Thérapie de couple pour Israël et les Palestiniens ? La soirée vit de la double exposition de conventions musicales psychologiques d’un côté et d’allusion politique de l’autre, avec quelques effets de brouillage. Damian Rebgetz chante sur la perte du langage et de la réalité due à l’apparition de la réalité. Il est entouré de Moritz Gottwald, Carolin Haupt et Ruth Rosenfeld en blouse blanche, qui vantent ad nauseam la thérapie traumatique contemporaine. À qui profite le traumatisme ? Le marché du trouble de stress post-traumatique offre des rendements élevés. Ne serait-il pas merveilleux de pouvoir effacer toutes les expériences stressantes du tableau mémoire ? Remarque : la prudence est de mise avec de telles thérapies.
Malgré quelques rebondissements ironiques, « Bucket List » – qui signifie quelque chose comme une liste de souhaits – a quelque chose de légèrement nostalgique qui confine au contemplatif d’avant Noël. « You never stop imagining » est la devise de la fin (la soirée est majoritairement en anglais). Imaginez – quoi ? Que tout ira bien – mais comment ? La soirée ne commence pas par la revendication d’une solution ; cela peut être compris comme une proposition de désarmement discursif.
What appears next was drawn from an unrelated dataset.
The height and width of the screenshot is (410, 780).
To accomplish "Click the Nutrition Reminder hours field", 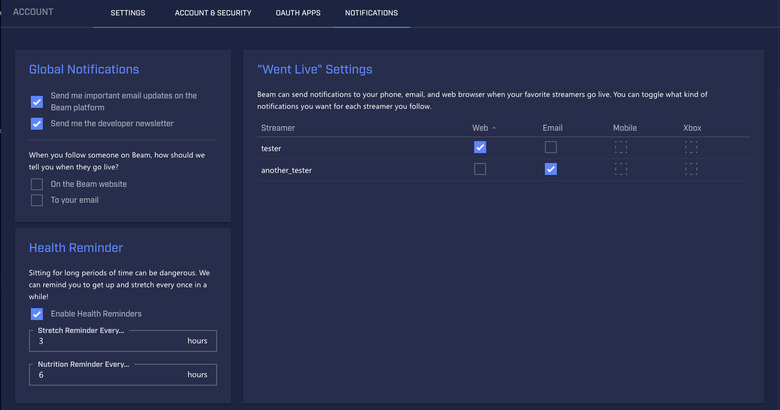I will click(110, 375).

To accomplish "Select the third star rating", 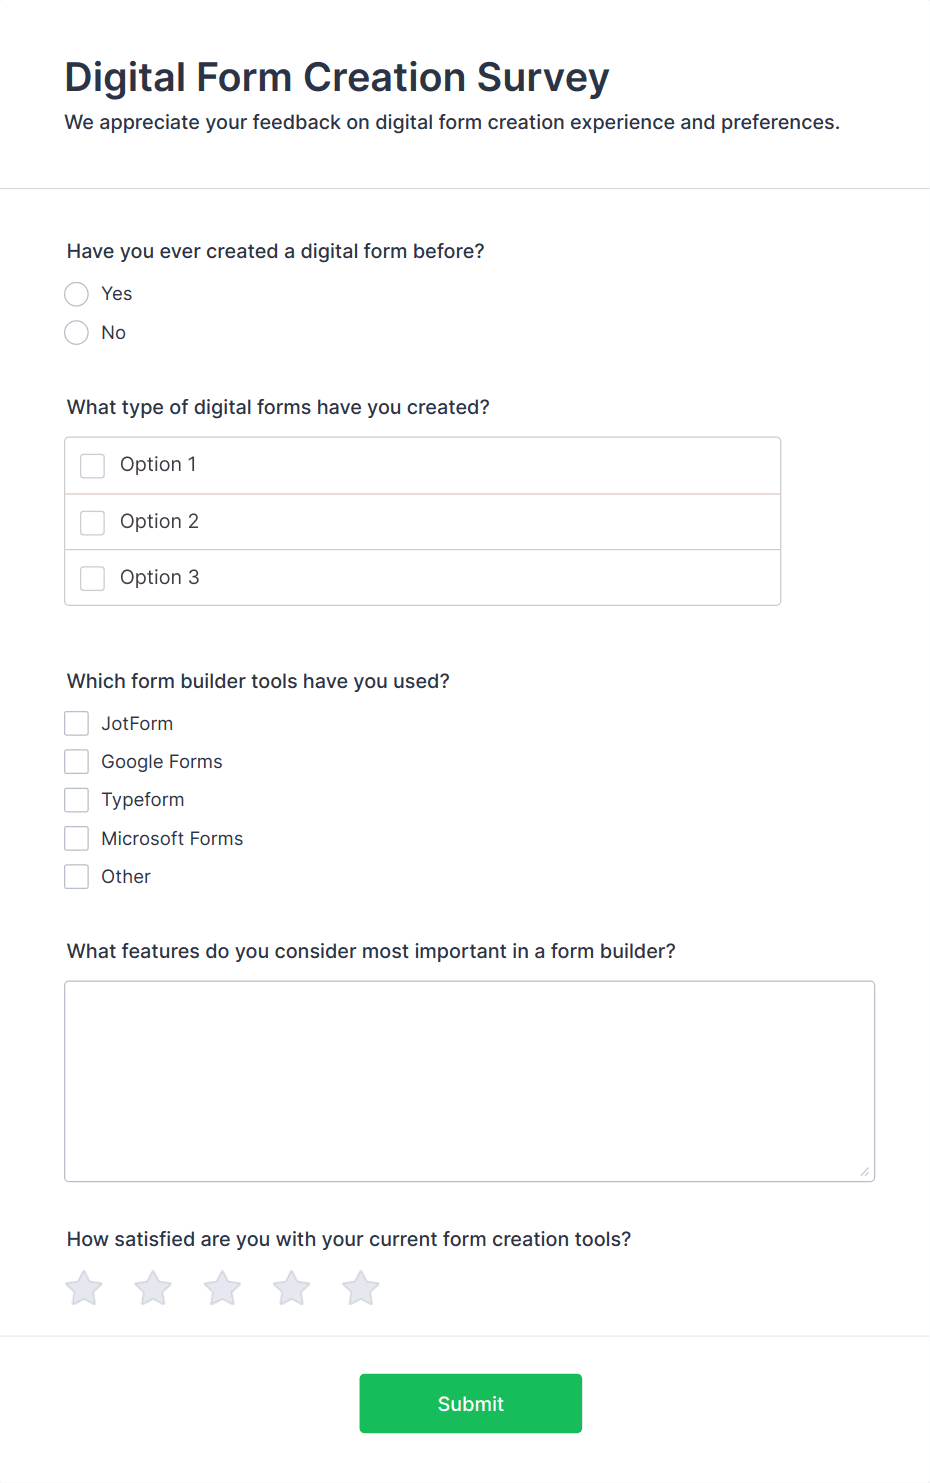I will pyautogui.click(x=222, y=1288).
Et comme une recherche de la dernière étincelle d’espoir de réconciliation. Cela vous met à l’aise, mais contrairement aux pièces précédentes de Ronen, ce n’est pas vraiment un défi.
Il y a 15 ans, Ronen est venue à la Schaubühne avec sa pièce controversée du Moyen-Orient « Troisième génération », dans laquelle elle a mis en collision Shoa et Nakba. Nakba signifie la fuite et l’expulsion des Palestiniens après que plusieurs États arabes ont attaqué l’État d’Israël nouvellement fondé. Après « Troisième génération », Ronen s’est rendue au Théâtre Maxim Gorki, où elle a réalisé, entre autres, « La Situation », toujours sur Israël et les Palestiniens. Après le 7 octobre, elle fut retirée du programme ; l’aspect comique de la pièce vieille de neuf ans ne parut convenir ni au théâtre ni au metteur en scène.
« Je suis dévasté et mon cœur est brisé par le cycle dévastateur de violence dans lequel nous sommes pris », a déclaré Ronen une semaine après les massacres du Hamas alors que l’armée israélienne se préparait à envahir la bande de Gaza. “Je veux continuer à m’accrocher à une vision d’espoir, de paix, de liberté et de justice pour TOUS”, a déclaré Ronen. Les répétitions de « Bucket List » ont commencé peu après le 7 octobre. C’est le retour de Ronen à la Schaubühne, la première se déroule sous des mesures de sécurité particulières, les temps ont changé. Ou, pour paraphraser le poète des rues berlinois Bushido, les temps vous ont changé.
Que vous trouviez ou non les comédies politiques précédentes de Yael Ronen, elles osent faire quelque chose et ne reculent pas – un contrepoint à la fixation allemande sur l’intériorité. Se lancer dans une dispute avec humour, malgré les objections sur le contenu, est une grande qualité nécessaire au théâtre. « Bucket List » est différent : réservé, renfermé, presque respectueux. Quelque chose de perdu. D’une manière ou d’une autre, ce n’est plus pareil. On peut considérer cela comme un signe de l’ampleur des contradictions et de l’éloignement de leur résolution.